• Document text
++++++++++

Since I’m not the dean of an HBCU law school, I’m of split minds. I’m a proud graduate of Texas Southern’s law school. My school was created by the state of Texas in response to the U.S. Supreme Court’s decision in Sweatt v. Painter, the case that struck down the “separate but equal” doctrine in legal education. I know first-hand the value of HBCU law schools. I know that they are, indeed, special places in which to learn the law, even (especially?) for a white person like me. I love my HBCU, and I want it to continue to serve its historic mission.

Many HBCUs do what seems impossible to mainstream law schools: they take people whose admission profiles make them look like they can’t become lawyers and these HBCUs make most of those people lawyers. In fact, they make many of those folks very good lawyers, whether as solo practitioners or associates of bigger firms. Many of the most valuable attorneys I know are solos, and many of them are graduates of HBCUs. I hang around a lot of current and former Article III clerks — and am one myself — but I wouldn’t let any one of them draft my will or negotiate my divorce.

++++++++++

• Entries
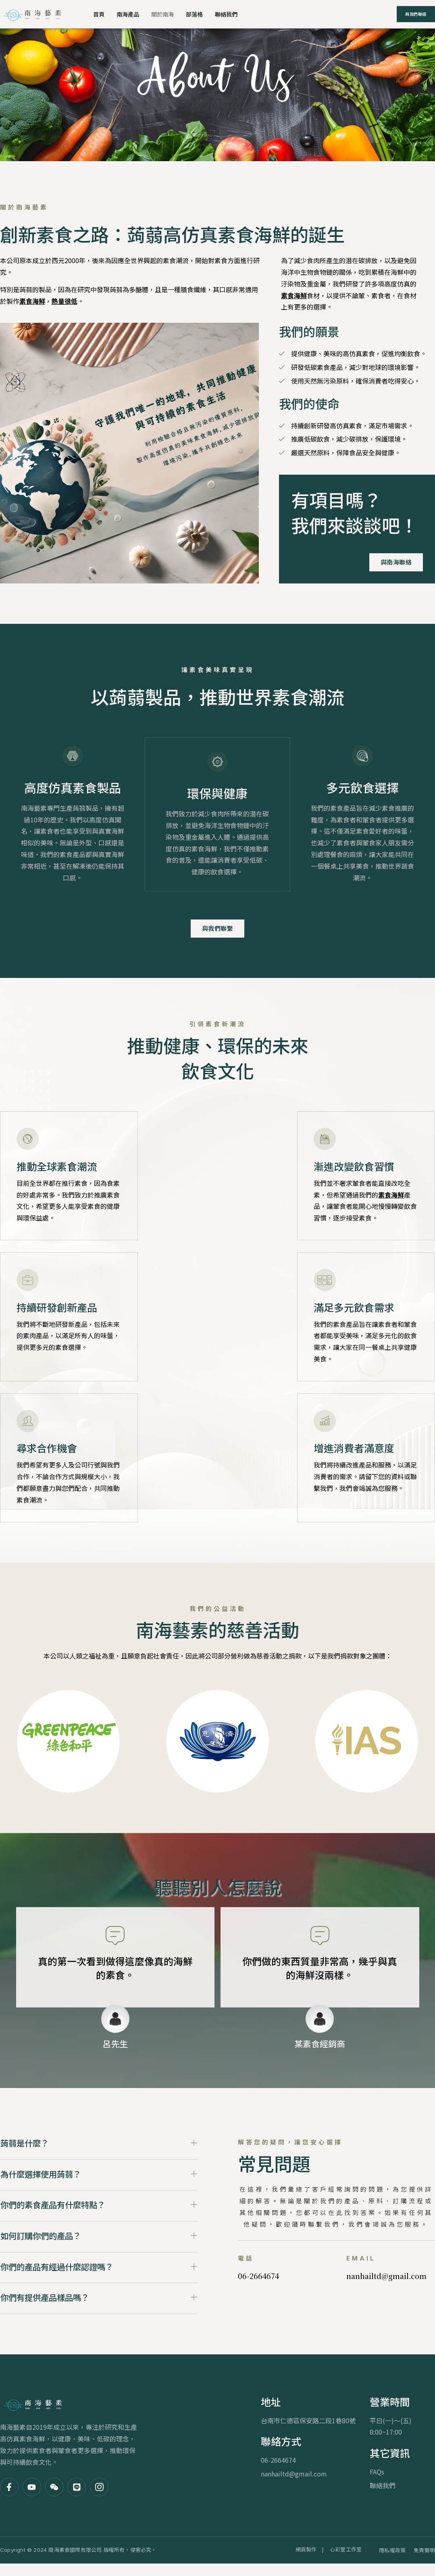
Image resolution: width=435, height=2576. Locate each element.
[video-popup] (16, 453)
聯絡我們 (232, 14)
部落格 (199, 14)
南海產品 (129, 14)
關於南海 (166, 14)
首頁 (99, 14)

++++++++++

• Required actions
a) Translate this sentence from the passage on HBCU law schools into Spanish: "I know first-hand the value of HBCU law schools."
b) Based on the passage on HBCU law schools, say whether each statement agrees with it, answering yes or no and quoting the deciding words: (i) The writer is the dean of an HBCU law school. (ii) The writer graduated from Texas Southern's law school. (iii) Texas Southern's law school was created in response to Sweatt v. Painter.

• Solutions to the problems
a) Conozco de primera mano el valor de las facultades de derecho de las HBCU.

b)
(i) No: "Since I’m not the dean of an HBCU law school"
(ii) Yes: "I’m a proud graduate of Texas Southern’s law school."
(iii) Yes: "My school was created by the state of Texas in response to the U.S. Supreme Court’s decision in Sweatt v. Painter"